Copy every line in the records below that contains the word "computer".

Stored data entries

= Beginning of Section =

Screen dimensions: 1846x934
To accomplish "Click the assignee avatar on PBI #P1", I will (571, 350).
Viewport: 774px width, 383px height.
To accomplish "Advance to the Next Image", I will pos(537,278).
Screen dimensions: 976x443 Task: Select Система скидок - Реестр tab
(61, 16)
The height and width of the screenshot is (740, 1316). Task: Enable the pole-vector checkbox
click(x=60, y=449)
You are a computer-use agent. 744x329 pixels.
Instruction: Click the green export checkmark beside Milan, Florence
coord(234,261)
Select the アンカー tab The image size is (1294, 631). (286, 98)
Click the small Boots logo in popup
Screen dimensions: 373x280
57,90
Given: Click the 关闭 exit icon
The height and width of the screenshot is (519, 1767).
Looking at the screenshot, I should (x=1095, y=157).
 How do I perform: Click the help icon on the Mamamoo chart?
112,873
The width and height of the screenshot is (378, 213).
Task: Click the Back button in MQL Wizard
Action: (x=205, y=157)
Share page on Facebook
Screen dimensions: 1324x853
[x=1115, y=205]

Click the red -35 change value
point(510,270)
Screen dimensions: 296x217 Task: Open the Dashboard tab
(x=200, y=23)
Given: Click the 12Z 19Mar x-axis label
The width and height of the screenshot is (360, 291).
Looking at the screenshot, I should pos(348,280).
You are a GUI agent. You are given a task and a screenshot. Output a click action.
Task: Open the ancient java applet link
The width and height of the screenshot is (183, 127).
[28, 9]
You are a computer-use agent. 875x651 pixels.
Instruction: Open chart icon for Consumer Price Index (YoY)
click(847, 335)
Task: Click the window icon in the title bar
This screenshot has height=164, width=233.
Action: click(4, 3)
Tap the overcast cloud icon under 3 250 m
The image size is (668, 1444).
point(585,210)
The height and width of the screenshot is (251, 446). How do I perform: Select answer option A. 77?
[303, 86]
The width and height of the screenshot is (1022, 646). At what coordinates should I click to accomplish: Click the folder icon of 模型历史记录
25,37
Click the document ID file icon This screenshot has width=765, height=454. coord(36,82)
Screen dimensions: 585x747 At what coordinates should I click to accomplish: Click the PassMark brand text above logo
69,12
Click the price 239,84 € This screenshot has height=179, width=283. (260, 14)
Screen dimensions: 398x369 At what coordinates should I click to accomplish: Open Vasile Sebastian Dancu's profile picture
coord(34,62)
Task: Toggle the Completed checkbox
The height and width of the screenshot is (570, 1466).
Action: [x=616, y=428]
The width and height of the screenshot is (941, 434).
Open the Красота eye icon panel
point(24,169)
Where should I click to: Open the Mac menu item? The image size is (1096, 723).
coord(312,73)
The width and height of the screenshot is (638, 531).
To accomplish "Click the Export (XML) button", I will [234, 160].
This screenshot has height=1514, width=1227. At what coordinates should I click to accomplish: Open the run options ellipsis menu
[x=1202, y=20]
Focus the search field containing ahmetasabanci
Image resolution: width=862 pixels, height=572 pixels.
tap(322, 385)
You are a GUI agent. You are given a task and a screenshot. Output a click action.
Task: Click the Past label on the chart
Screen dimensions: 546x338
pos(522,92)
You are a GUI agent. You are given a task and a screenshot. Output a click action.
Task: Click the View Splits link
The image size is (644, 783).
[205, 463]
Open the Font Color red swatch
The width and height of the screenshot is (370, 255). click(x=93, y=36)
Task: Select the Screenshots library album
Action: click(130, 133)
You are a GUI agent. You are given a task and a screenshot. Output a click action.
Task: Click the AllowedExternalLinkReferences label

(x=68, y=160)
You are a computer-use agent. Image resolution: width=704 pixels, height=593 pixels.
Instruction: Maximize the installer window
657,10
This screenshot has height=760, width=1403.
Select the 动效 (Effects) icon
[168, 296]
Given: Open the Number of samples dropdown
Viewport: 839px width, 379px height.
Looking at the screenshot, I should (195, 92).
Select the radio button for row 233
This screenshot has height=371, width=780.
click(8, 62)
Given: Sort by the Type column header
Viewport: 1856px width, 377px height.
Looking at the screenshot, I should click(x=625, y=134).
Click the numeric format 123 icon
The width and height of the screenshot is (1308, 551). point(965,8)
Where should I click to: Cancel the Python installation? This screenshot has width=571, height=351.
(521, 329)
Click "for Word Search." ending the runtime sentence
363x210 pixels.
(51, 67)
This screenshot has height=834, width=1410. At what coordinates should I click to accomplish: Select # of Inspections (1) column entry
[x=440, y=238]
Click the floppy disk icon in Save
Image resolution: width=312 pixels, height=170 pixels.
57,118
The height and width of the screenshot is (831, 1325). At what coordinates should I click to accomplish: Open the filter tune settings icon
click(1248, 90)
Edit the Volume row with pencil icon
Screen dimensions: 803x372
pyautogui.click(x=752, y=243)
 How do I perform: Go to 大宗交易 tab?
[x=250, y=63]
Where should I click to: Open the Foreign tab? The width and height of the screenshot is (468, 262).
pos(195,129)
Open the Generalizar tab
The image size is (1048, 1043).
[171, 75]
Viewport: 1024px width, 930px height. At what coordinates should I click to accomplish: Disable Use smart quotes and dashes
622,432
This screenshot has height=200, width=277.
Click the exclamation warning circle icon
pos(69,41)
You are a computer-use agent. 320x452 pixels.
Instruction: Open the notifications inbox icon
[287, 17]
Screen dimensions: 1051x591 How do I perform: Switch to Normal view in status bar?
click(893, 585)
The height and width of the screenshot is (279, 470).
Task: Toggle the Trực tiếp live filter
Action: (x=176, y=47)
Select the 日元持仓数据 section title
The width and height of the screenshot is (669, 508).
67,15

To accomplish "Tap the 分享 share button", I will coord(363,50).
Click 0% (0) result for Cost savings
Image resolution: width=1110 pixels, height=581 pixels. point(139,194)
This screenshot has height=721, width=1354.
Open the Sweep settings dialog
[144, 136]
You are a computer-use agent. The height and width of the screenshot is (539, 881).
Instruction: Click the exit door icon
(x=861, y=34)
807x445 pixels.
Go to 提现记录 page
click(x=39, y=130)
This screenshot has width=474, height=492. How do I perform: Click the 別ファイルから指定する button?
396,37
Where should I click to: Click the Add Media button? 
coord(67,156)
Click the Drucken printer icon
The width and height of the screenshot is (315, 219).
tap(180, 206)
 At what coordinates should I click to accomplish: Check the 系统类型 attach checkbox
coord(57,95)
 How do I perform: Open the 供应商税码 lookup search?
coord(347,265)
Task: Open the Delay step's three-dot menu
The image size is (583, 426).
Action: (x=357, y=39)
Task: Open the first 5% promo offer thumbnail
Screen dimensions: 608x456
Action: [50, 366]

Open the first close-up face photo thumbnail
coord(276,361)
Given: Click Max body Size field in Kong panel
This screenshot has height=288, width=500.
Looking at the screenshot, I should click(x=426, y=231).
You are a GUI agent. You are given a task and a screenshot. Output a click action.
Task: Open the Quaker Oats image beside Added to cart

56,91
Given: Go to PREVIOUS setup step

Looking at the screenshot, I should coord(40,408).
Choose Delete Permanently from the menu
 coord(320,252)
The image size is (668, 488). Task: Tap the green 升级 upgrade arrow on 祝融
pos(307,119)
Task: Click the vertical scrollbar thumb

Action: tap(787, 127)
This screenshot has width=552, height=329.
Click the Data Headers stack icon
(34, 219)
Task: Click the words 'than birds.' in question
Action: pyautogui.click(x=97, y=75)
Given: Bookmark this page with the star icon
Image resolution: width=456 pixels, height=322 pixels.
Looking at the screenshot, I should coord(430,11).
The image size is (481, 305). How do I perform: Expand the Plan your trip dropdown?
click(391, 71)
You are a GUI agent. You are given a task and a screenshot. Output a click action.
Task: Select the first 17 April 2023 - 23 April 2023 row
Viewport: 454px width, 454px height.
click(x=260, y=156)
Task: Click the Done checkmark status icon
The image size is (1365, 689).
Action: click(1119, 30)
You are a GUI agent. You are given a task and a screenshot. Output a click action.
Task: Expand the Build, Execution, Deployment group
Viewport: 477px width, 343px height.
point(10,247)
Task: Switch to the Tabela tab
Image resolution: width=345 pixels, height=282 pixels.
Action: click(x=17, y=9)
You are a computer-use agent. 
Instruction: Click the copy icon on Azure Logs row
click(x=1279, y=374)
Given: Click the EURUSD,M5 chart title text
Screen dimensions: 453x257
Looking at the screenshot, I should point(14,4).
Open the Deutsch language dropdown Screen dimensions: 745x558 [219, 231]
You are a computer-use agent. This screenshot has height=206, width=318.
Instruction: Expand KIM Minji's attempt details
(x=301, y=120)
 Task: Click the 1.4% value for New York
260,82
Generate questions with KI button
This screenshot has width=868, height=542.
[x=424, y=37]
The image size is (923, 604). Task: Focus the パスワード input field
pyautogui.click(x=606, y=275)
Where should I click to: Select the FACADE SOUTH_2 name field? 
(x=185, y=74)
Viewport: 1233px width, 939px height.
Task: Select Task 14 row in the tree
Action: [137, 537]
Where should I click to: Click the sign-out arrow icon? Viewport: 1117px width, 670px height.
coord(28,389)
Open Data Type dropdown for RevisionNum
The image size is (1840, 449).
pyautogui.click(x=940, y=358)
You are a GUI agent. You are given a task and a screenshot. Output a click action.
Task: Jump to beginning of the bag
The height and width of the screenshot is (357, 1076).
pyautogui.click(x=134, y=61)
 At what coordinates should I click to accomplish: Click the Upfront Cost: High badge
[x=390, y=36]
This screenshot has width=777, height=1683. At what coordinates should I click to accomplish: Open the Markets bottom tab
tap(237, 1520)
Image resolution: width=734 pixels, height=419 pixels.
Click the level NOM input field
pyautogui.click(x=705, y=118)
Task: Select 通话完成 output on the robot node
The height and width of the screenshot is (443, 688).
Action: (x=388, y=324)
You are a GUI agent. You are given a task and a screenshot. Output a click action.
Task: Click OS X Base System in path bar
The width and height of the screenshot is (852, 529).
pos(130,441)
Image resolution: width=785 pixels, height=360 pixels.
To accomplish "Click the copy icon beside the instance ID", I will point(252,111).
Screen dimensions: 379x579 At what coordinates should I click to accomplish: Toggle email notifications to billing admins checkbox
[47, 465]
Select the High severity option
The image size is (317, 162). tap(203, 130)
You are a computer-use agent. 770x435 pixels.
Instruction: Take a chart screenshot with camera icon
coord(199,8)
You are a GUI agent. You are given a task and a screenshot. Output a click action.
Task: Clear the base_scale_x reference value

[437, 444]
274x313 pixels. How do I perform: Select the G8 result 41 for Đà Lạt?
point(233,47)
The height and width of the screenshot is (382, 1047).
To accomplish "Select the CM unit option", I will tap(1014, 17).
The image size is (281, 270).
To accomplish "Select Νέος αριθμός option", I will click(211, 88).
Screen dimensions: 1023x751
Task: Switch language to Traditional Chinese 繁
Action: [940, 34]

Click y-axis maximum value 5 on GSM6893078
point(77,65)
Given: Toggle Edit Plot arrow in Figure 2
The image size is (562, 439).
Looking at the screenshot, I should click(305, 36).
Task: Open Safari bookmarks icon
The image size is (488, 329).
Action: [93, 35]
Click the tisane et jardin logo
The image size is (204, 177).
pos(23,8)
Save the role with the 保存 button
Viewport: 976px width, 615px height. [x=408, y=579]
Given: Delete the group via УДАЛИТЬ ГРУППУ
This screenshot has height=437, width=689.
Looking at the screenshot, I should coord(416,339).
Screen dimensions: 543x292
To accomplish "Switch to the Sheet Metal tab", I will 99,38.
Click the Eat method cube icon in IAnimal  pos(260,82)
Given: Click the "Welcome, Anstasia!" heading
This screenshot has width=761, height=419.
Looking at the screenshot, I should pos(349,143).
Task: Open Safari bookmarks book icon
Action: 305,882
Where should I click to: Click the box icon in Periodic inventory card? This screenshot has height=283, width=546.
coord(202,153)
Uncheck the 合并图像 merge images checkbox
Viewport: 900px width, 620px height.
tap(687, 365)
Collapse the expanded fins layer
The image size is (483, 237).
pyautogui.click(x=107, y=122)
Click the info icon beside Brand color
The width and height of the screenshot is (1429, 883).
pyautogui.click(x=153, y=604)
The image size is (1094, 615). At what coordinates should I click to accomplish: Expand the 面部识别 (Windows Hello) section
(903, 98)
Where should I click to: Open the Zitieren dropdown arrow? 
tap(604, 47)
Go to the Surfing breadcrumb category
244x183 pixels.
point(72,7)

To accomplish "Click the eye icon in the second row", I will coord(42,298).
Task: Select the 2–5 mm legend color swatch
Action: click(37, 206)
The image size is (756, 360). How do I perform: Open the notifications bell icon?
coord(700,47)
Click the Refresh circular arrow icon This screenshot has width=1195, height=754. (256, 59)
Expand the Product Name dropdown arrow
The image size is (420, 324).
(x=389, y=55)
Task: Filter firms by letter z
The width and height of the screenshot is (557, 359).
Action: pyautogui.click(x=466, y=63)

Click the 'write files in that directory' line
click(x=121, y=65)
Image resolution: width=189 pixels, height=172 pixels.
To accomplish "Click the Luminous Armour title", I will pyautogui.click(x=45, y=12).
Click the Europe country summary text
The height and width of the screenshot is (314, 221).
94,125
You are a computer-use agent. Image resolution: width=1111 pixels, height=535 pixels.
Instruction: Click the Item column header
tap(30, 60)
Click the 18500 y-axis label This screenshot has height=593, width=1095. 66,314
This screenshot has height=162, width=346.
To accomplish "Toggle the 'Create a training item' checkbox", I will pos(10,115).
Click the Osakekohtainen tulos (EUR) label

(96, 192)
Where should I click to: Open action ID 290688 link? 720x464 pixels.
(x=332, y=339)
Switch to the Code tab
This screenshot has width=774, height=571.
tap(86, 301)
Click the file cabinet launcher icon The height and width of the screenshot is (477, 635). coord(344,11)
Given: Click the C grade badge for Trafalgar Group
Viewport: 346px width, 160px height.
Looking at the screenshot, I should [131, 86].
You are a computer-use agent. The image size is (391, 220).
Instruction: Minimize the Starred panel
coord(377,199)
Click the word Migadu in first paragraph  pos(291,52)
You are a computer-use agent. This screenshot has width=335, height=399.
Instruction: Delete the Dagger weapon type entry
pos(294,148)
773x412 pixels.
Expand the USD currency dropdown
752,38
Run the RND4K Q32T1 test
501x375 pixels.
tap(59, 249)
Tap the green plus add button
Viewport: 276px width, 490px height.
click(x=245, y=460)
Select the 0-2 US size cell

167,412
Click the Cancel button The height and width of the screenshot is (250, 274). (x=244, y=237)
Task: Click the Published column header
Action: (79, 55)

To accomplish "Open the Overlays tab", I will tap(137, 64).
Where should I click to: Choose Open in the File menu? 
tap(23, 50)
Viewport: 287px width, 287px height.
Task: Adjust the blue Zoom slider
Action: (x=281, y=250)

= End of Section =

→ Task output
You are a computer-use agent. 744x329 pixels.
You are a computer-use agent. 875x651 pixels.
You are a computer-use agent. Image resolution: width=704 pixels, height=593 pixels.
You are a computer-use agent. 320x452 pixels.
You are a computer-use agent. The height and width of the screenshot is (539, 881).
You are a computer-use agent. 
You are a computer-use agent. This screenshot has height=206, width=318.
You are a computer-use agent. 770x435 pixels.
You are a computer-use agent. Image resolution: width=1111 pixels, height=535 pixels.
You are a computer-use agent. The image size is (391, 220).
You are a computer-use agent. This screenshot has width=335, height=399.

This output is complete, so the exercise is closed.